[Start of Attachment]

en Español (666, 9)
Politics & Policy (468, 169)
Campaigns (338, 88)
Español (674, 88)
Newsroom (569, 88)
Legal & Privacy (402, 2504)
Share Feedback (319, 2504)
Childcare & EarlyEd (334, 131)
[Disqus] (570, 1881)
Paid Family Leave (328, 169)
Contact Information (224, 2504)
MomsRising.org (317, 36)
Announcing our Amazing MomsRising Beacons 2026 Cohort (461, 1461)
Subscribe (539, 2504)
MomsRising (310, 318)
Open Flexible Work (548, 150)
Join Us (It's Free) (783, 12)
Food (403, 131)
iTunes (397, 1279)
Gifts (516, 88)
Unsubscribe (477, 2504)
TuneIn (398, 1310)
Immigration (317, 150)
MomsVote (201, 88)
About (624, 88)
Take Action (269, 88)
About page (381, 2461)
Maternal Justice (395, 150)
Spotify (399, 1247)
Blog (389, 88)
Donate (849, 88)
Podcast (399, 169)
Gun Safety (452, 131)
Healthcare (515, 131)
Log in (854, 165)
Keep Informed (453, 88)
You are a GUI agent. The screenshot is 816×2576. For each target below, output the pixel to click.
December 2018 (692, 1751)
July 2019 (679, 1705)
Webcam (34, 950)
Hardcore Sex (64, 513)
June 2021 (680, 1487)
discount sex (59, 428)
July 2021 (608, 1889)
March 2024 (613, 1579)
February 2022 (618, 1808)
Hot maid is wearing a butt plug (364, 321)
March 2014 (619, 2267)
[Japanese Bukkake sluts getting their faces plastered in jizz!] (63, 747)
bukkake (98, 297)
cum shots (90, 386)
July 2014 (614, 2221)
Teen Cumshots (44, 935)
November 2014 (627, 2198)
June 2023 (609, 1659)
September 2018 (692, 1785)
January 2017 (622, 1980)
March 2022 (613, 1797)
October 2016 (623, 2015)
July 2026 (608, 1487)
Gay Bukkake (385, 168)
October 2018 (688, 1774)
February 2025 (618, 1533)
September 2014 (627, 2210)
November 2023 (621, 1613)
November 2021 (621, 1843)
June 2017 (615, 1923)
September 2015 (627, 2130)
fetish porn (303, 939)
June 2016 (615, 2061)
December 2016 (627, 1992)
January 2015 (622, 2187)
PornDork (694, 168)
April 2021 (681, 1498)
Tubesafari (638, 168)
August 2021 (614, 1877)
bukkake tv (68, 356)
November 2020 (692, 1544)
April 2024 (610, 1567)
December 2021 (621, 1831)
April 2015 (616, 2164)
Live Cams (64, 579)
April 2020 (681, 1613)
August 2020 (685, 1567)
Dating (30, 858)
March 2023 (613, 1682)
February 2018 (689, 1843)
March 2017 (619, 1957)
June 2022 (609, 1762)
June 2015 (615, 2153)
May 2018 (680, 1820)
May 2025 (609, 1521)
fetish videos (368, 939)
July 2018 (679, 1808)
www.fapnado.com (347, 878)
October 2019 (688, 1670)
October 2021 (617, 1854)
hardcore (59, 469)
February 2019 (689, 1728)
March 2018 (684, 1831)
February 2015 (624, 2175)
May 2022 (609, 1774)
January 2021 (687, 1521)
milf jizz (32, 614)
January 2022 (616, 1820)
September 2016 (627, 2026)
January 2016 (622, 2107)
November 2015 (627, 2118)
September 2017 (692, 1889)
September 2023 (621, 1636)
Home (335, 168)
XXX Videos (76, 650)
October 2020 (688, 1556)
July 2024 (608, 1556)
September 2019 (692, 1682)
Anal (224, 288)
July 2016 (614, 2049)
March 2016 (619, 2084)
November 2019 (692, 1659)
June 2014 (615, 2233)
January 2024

[End of Attachment]

# [Exercise aim]
From the entries above, return exactly the line containing "Hardcore Sex (64, 513)", the line containing "February 2025 (618, 1533)", and all lines between, and nothing else.

# [Task answer]
Hardcore Sex (64, 513)
June 2021 (680, 1487)
discount sex (59, 428)
July 2021 (608, 1889)
March 2024 (613, 1579)
February 2022 (618, 1808)
Hot maid is wearing a butt plug (364, 321)
March 2014 (619, 2267)
[Japanese Bukkake sluts getting their faces plastered in jizz!] (63, 747)
bukkake (98, 297)
cum shots (90, 386)
July 2014 (614, 2221)
Teen Cumshots (44, 935)
November 2014 (627, 2198)
June 2023 (609, 1659)
September 2018 (692, 1785)
January 2017 (622, 1980)
March 2022 (613, 1797)
October 2016 (623, 2015)
July 2026 (608, 1487)
Gay Bukkake (385, 168)
October 2018 (688, 1774)
February 2025 (618, 1533)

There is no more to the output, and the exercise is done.